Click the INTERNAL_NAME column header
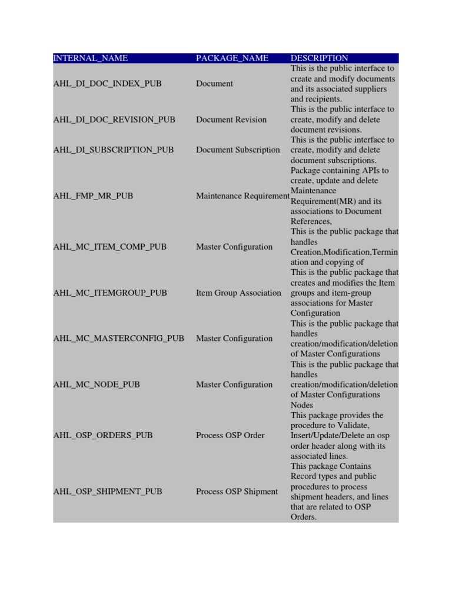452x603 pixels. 91,58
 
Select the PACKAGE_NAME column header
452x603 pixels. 232,58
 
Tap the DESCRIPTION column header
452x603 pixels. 319,58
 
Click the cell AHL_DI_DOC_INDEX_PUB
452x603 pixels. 107,84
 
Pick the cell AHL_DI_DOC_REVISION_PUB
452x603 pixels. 114,120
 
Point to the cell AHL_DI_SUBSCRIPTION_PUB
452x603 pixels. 114,150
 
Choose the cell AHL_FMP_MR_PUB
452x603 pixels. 93,196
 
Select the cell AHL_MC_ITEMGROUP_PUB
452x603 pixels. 110,293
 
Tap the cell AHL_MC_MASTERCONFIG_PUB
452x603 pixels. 119,339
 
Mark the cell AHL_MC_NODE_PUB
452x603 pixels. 97,385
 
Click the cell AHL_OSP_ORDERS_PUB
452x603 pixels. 103,436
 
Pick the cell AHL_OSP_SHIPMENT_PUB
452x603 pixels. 108,492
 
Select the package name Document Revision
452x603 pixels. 231,120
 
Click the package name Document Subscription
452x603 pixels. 238,150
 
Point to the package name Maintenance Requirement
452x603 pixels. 242,196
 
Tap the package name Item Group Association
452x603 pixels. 238,293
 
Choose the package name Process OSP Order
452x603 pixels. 230,436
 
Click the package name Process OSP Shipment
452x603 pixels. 237,492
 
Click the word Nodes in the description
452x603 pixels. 302,405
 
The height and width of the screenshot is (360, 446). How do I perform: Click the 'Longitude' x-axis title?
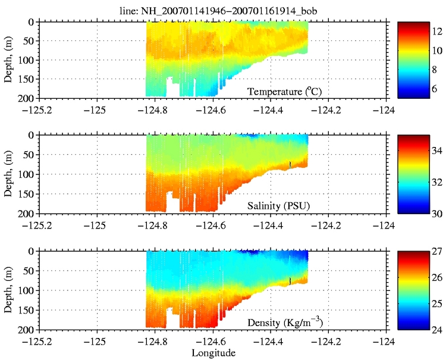213,353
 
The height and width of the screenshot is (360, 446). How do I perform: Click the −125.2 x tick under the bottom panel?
37,340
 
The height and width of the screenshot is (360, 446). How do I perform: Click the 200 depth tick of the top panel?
28,98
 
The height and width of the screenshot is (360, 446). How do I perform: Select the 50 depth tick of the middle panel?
30,155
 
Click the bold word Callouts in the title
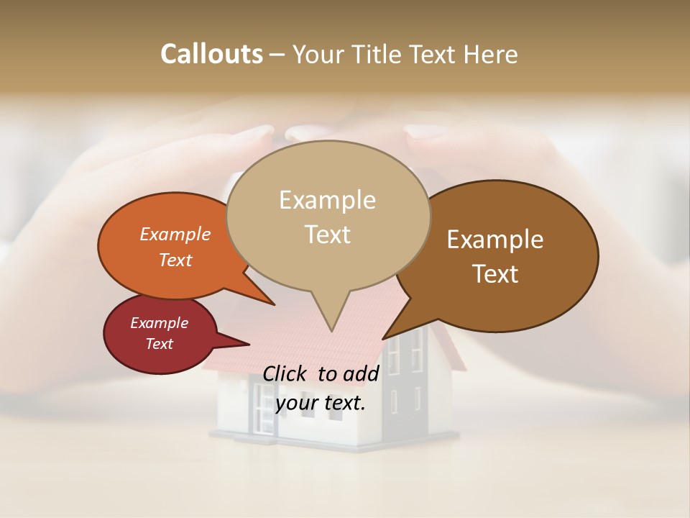click(211, 54)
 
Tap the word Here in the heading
click(492, 54)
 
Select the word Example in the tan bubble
click(327, 200)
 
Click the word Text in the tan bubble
click(328, 235)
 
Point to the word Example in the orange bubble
click(175, 234)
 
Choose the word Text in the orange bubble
click(175, 260)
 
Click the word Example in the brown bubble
click(495, 240)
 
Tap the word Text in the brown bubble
click(496, 274)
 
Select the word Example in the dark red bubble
click(159, 323)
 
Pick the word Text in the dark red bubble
click(159, 344)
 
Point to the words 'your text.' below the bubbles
click(321, 403)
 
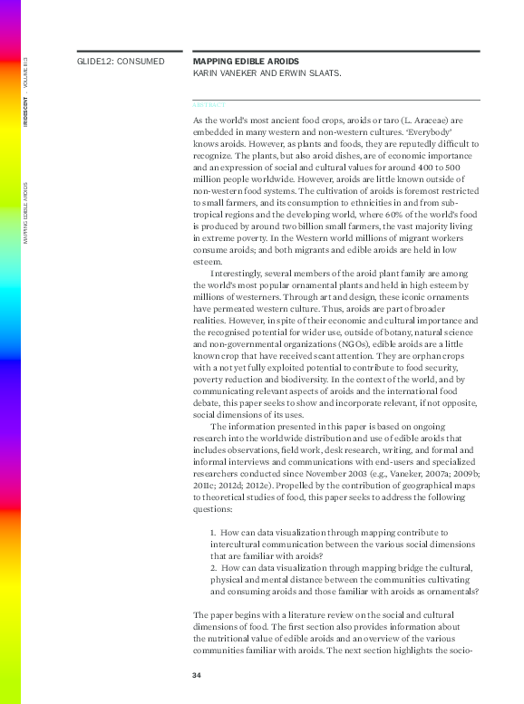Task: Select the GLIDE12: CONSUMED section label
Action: [121, 62]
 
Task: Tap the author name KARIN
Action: [208, 73]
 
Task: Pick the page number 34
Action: [197, 676]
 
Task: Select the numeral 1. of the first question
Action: [213, 533]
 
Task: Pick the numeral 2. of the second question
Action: [213, 568]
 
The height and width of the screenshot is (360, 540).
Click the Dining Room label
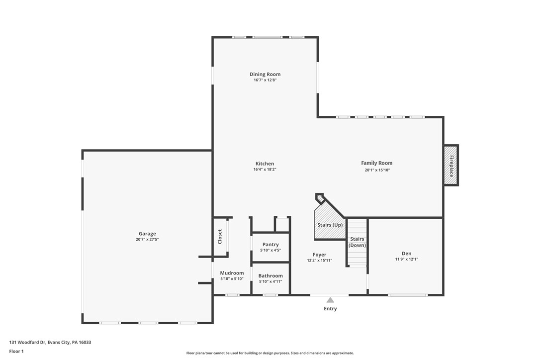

○ ○ ○ ○ ○ ○ ○

◆ **What is expected**
Please copy the material above word for word, from the line with "Tap the cell AHL_MC_MASTERCONFIG_PUB" through the end, including both of those lines. Leave the pictures out of your answer.

◆ **Final result**
Tap the cell AHL_MC_MASTERCONFIG_PUB
452x603 pixels. 119,339
 
Mark the cell AHL_MC_NODE_PUB
452x603 pixels. 97,385
 
Click the cell AHL_OSP_ORDERS_PUB
452x603 pixels. 103,436
 
Pick the cell AHL_OSP_SHIPMENT_PUB
452x603 pixels. 108,492
 
Select the package name Document Revision
452x603 pixels. 231,120
 
Click the package name Document Subscription
452x603 pixels. 238,150
 
Point to the package name Maintenance Requirement
452x603 pixels. 242,196
 
Tap the package name Item Group Association
452x603 pixels. 238,293
 
Choose the package name Process OSP Order
452x603 pixels. 230,436
 
Click the package name Process OSP Shipment
452x603 pixels. 237,492
 
Click the word Nodes in the description
452x603 pixels. 302,405
 
The height and width of the screenshot is (360, 446). How do I perform: Click the 'Longitude' x-axis title?
213,353
 
The height and width of the screenshot is (360, 446). How do I perform: Click the −125.2 x tick under the bottom panel?
37,340
 
The height and width of the screenshot is (360, 446). How do I perform: Click the 200 depth tick of the top panel?
28,98
 
The height and width of the screenshot is (360, 446). How do I perform: Select the 50 depth tick of the middle panel?
30,155
 
Click the bold word Callouts in the title
click(211, 54)
 
Tap the word Here in the heading
click(492, 54)
 
Select the word Example in the tan bubble
click(327, 200)
 
Click the word Text in the tan bubble
click(328, 235)
 
Point to the word Example in the orange bubble
click(175, 234)
 
Choose the word Text in the orange bubble
click(175, 260)
 
Click the word Example in the brown bubble
click(495, 240)
 
Tap the word Text in the brown bubble
click(496, 274)
 
Select the word Example in the dark red bubble
click(159, 323)
 
Pick the word Text in the dark red bubble
click(159, 344)
 
Point to the words 'your text.' below the bubbles
click(321, 403)
 
Task: Select the GLIDE12: CONSUMED section label
Action: [121, 62]
 
Task: Tap the author name KARIN
Action: [208, 73]
 
Task: Pick the page number 34
Action: [197, 676]
 
Task: Select the numeral 1. of the first question
Action: [213, 533]
 
Task: Pick the numeral 2. of the second question
Action: [213, 568]
 
The height and width of the screenshot is (360, 540).
Click the Dining Room label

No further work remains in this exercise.